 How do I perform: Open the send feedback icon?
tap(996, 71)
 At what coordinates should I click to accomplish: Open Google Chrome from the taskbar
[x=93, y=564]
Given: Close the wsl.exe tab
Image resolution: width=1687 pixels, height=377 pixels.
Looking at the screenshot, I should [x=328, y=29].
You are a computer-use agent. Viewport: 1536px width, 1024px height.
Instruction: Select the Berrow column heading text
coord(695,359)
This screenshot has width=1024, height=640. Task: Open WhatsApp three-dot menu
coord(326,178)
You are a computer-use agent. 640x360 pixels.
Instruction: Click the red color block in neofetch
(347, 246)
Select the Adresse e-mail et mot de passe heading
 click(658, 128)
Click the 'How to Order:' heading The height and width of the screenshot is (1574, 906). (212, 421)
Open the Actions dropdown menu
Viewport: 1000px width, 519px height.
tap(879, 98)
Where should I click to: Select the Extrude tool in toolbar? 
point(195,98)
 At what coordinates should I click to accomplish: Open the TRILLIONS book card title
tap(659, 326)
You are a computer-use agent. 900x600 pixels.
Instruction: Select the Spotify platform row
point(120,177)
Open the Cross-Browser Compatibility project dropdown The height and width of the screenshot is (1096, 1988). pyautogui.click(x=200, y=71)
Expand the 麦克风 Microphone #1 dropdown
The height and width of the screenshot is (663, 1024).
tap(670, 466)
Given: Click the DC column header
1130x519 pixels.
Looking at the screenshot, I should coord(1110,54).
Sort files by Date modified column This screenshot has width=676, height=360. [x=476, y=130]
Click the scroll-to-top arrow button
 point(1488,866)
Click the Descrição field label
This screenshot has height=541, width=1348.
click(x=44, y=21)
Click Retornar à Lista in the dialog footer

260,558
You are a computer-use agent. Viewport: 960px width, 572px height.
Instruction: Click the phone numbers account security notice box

* [PROBLEM DESCRIPTION]: Wherever the string "computer" appears in a line of the records above, copy that line.

* [ANSWER BOX]:
You are a computer-use agent. Viewport: 1536px width, 1024px height.
You are a computer-use agent. 640x360 pixels.
You are a computer-use agent. 900x600 pixels.
You are a computer-use agent. Viewport: 960px width, 572px height.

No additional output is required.